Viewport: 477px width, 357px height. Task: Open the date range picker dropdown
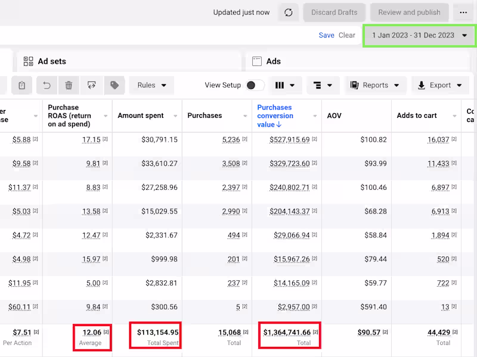coord(420,35)
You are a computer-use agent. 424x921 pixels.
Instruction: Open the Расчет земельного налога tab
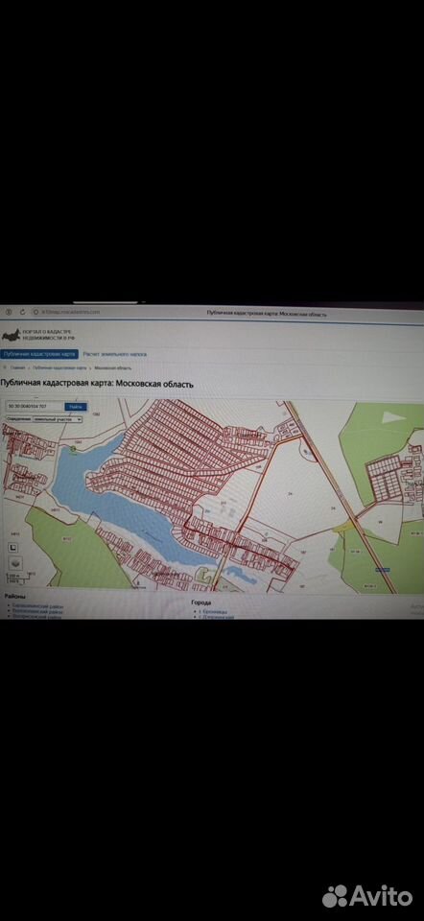pos(114,354)
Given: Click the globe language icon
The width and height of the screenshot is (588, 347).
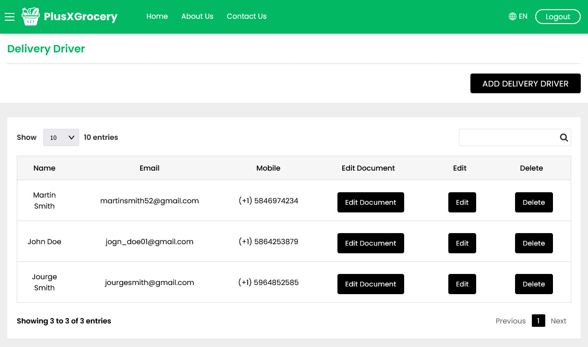Looking at the screenshot, I should coord(512,16).
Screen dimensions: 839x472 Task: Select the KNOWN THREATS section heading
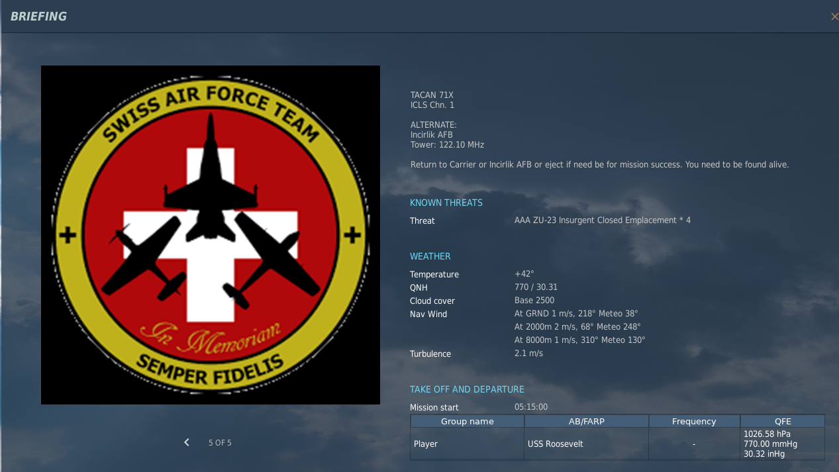446,203
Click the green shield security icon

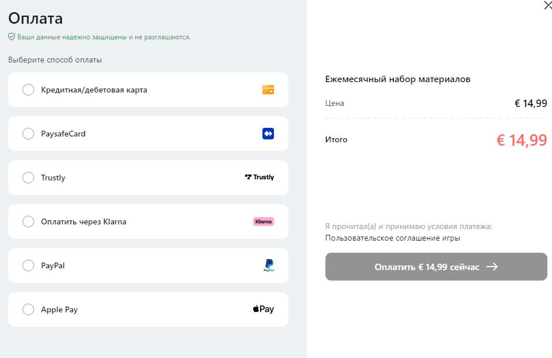pyautogui.click(x=12, y=37)
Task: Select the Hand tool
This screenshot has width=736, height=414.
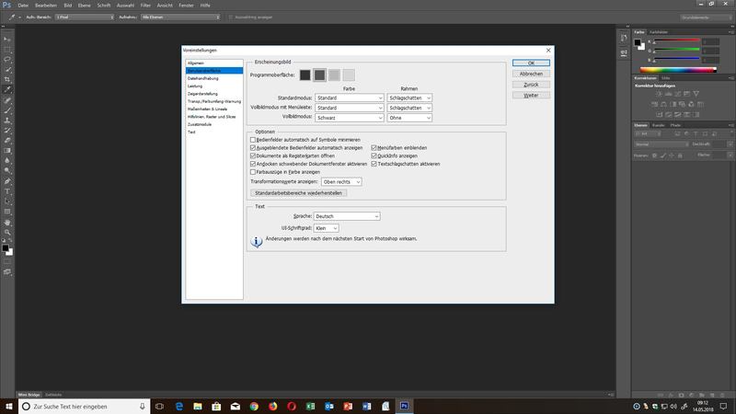Action: pyautogui.click(x=7, y=223)
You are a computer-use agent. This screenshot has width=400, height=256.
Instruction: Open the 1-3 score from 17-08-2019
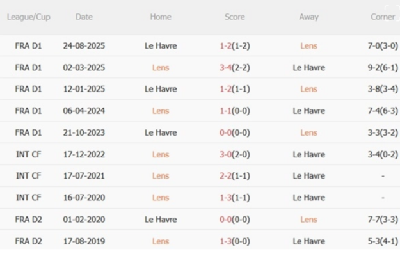point(227,241)
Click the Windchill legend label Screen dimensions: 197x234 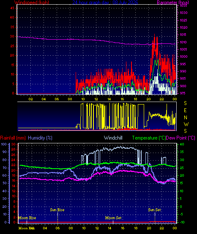[x=113, y=138]
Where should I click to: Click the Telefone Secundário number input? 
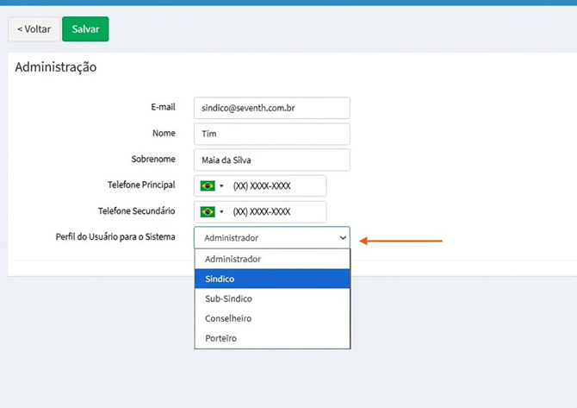(x=276, y=211)
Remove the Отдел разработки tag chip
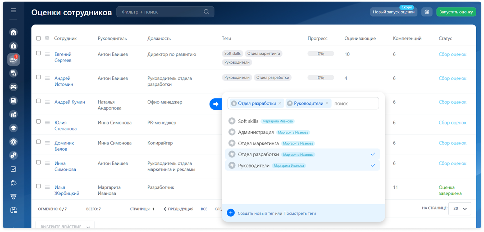 pos(280,103)
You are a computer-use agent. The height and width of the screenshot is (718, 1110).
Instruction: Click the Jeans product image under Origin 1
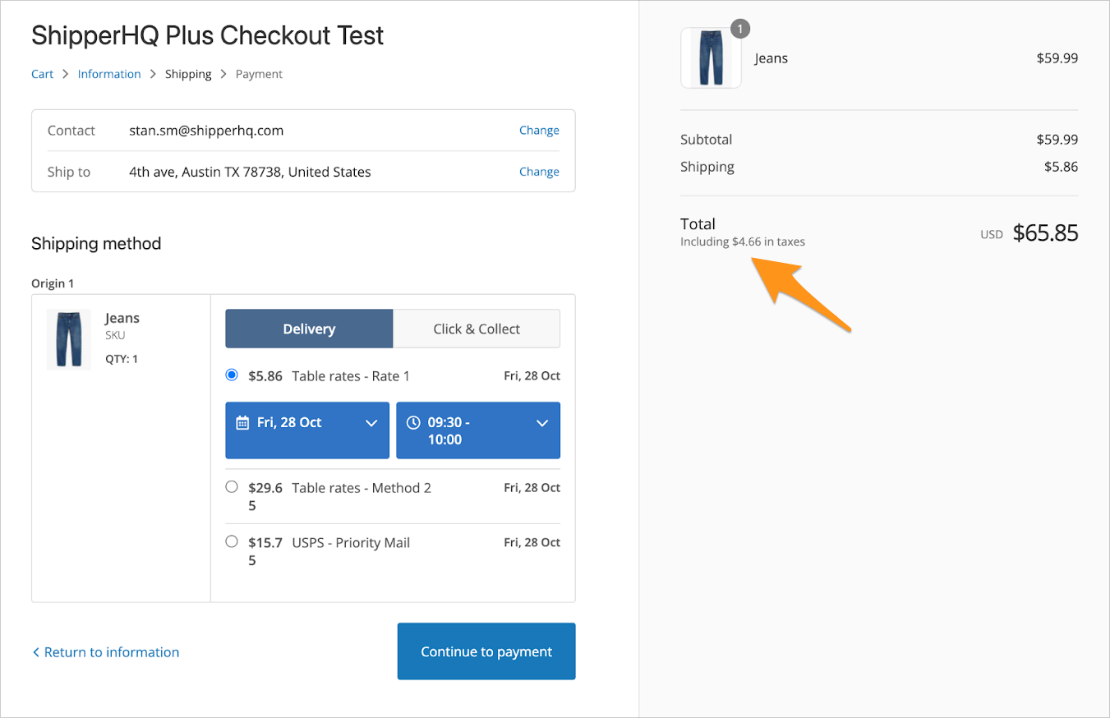pyautogui.click(x=68, y=338)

ACTIVITY:
Would you copy, word for word, only the lines above from the one containing "The width and" through the one containing "You are a computer-use agent. This", both included, and please leave out the pictures?

REPLY:
The width and height of the screenshot is (588, 347).
Looking at the screenshot, I should coord(512,16).
Screen dimensions: 839x472 Task: Select the KNOWN THREATS section heading
446,203
Click the green shield security icon

pyautogui.click(x=12, y=37)
Task: Select the Hand tool
This screenshot has width=736, height=414.
Action: pyautogui.click(x=7, y=223)
You are a computer-use agent. This screenshot has width=400, height=256.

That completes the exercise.